24 March 2019
Sinopec can only sell up to 30 percent of its equity in the retail business
Sinopec can only sell up to 30 percent of its equity in the retail business

Does co-ownership structure work for SOE reform?

China Petroleum & Chemical Corp. (Sinopec) (00386.HK, 600028.CN) has received board approval to restructure its retail business and invite private capital. The Hong Kong Economic Journal’s EJ Tactics column examines the potential results of this co-ownership structure.

A hybrid shareholding structure blending state-owned and private capital was introduced a couple of years ago by the State Council, which sought to attract private funds into the oil and natural gas sector.

Last month, Sinopec injected its retail assets into a newly formed and wholly owned subsidiary. In fact, the restructuring plan aims to showcase the government’s efforts to institute reforms in oligopoly sectors such as energy and resources.

However, the plan is expected to see vigorous opposition from vested interests as previous attempts to reform state-owned enterprises (SOEs) would show.

There are more than 90,000 gas stations nationwide, of which Sinopec operates some 30,000. It is doubtful whether the operational efficiency of these stations can be raised if they are run and funded by private sources.

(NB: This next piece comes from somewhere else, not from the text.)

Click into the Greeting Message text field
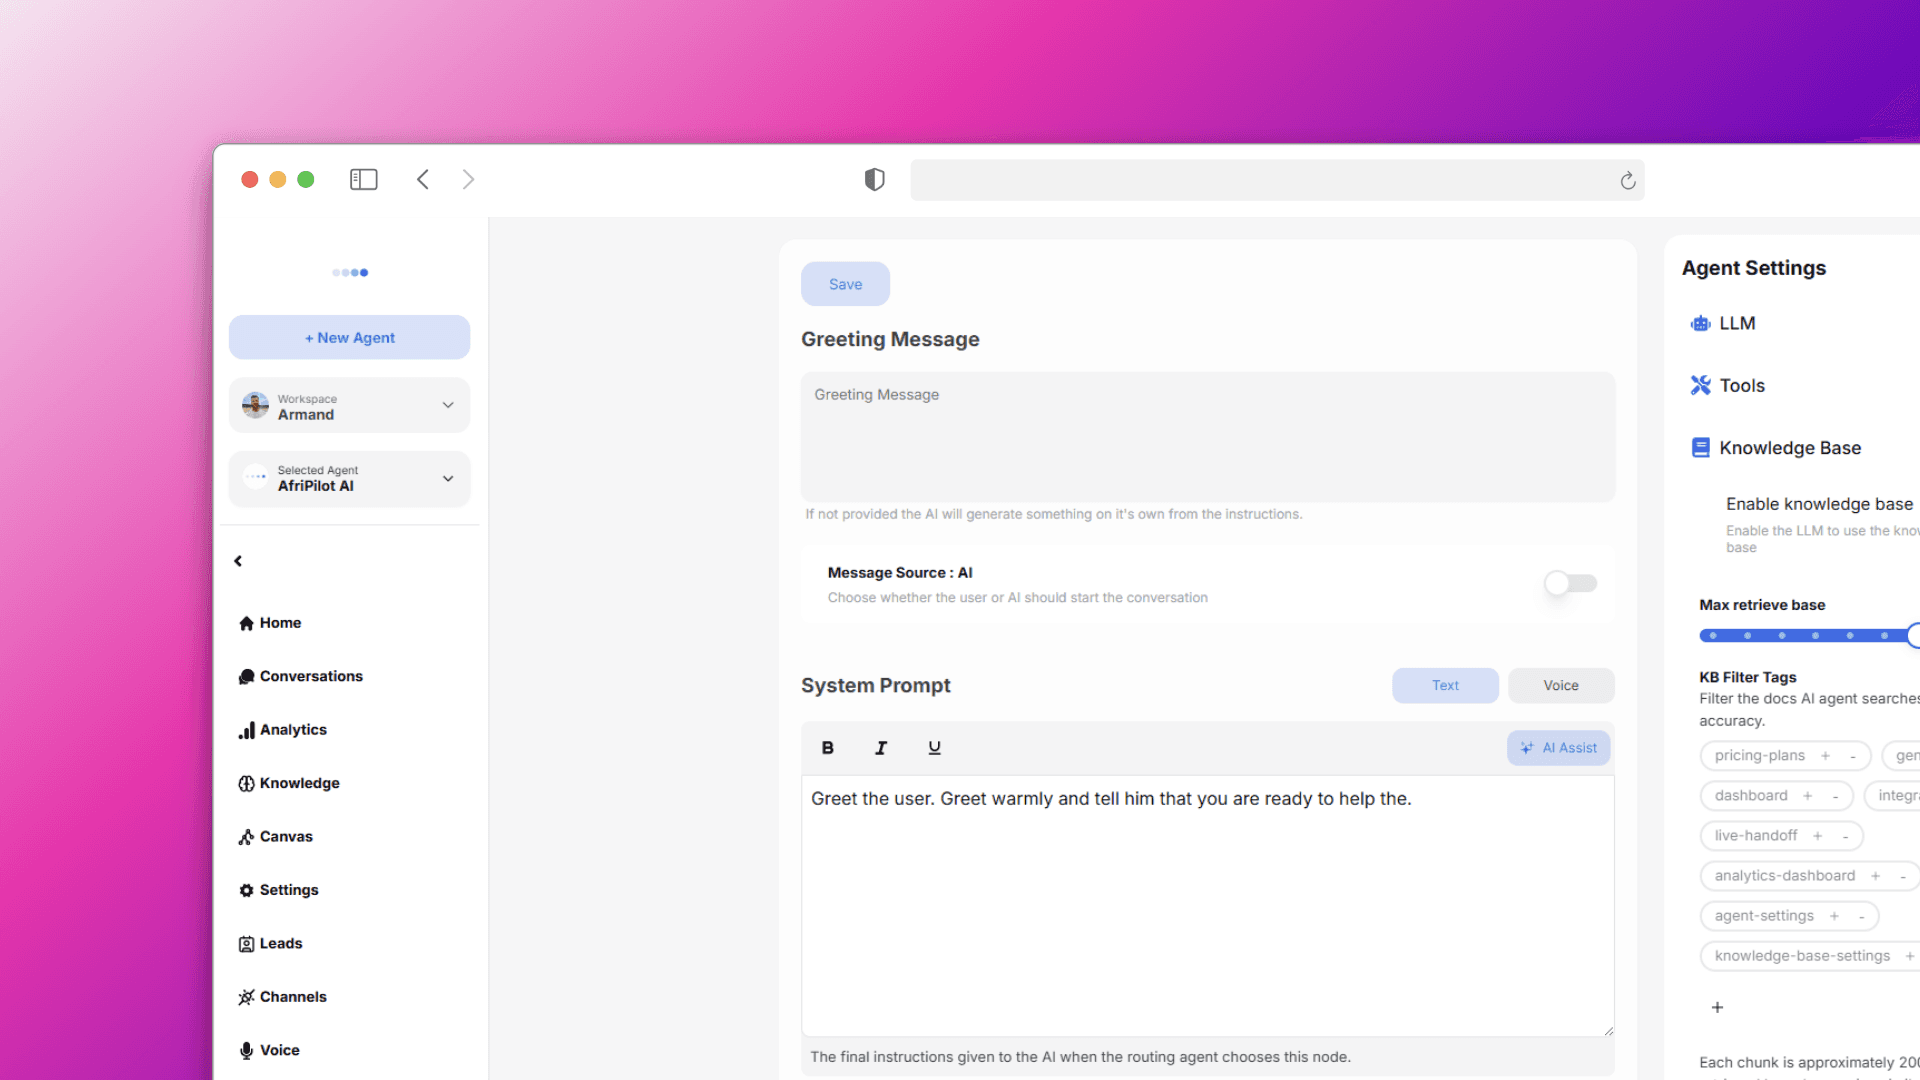1920x1080 pixels. [x=1207, y=437]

Introducing a co-ownership structure to allow private firms to participate in a state-backed oligopoly business is intended to improve the profitability of SOEs while opening up the market.

But in the case of Sinopec, the company can only sell a maximum of 30 percent of its equity in the retail business, which means the state will continue to be the controlling shareholder. This raises the question of how private funds are used.

In a previous case, an SOE subsidiary partnered with a private enterprise, with the state-backed firm supplying land and technology and the private firm providing funds. The private firm, however, barely had a say in running the firm, and in the end, it sold its entire shareholding to the state-owned partner.

Hybrid ownership is crucial in pursuing SOE reform. But for many state-backed enterprises, such as those in the resources sector, the most pressing issue is how to trim losses amid cyclical downturns and oversupply.